Is it a success or not?
Those are good questions considering the deadline to sign up without penalty ran out at midnight. So let’s remove the partisan posturing and bias and just stick to the facts when it comes to “The Affordable Care Act.” The facts are the program started in 2010. But the sale of insurance on the exchange, a key component of the law, got off to a rough start because the website kept crashing.
I think it’s accurate to say it was a disaster in the initial days.
It took the administration months to finally get it working properly enough to start signing up a substantial number of people. And just hours before the deadline to sign up at midnight on April 1, the sight, overloaded again because of volume, experienced more technical problems which prevented users from picking plans.
Those who tried and failed will be given a grace period to complete the process with their coverage now beginning on May 1st. The non-partisan Congressional Budget Office’s initial projection for nationwide users was 7 million people. As of midnight April 1st the administration reports more than 6 million people have enrolled.
So the truth is that Obamacare will likely approach it’s intended, initial goal.
According to CNNMoney.com, on Monday Health Secretary Kathleen Sebelius said that insurers are reporting between 80 to 90 percent of those who signed up have paid. 85% of those 6 million adds up to 5 point 1 million enrollees; still close to the intended goal.
And what about all those young and healthy people who needed to sign up to make the program work; the ones needed to offset higher claims from older, less healthy policy holders?
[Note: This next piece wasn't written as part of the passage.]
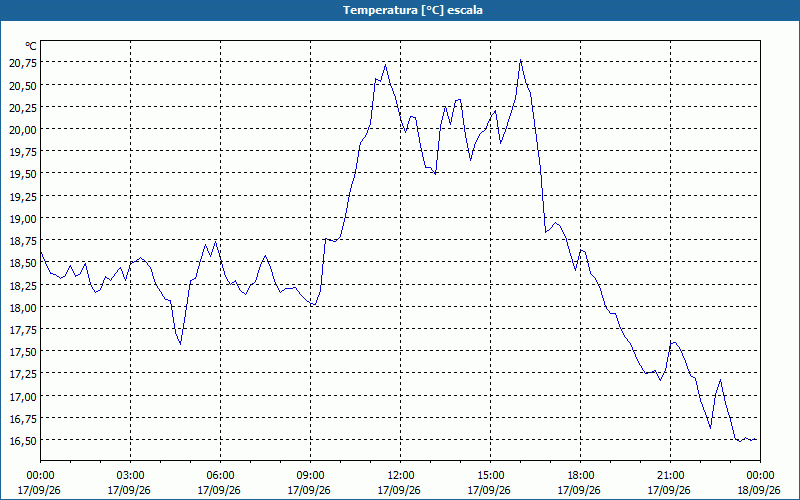
Task: Click the 18,00 temperature axis label
Action: (x=23, y=307)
Again, according to CNNMoney.com, as of February, 25% of applicants were between the ages of 18 and 34. That means insurers’ projections could go up in 2015 if they in fact misjudged the market and the ratio of young to old signing up. Bottom line is Obamacare needs more young people to sign up to keep premium costs down.
Now to the infamous, “If you like your doctor, you can keep your doctor.” Turns out, that’s not entirely true. Most insurers have purposely limited the number of doctors in their plans to keep premium costs down. Is Obamacare costing jobs? Research shows the jury is out on that, again according to CNN.
So, is Obamacare a success?
Here’s the best way to judge that:
The whole point of it is to reduce the number of uninsured people in this country and that won’t be determined until next year when the data is collected from this year.
The honest best answer yet is, we’ll see.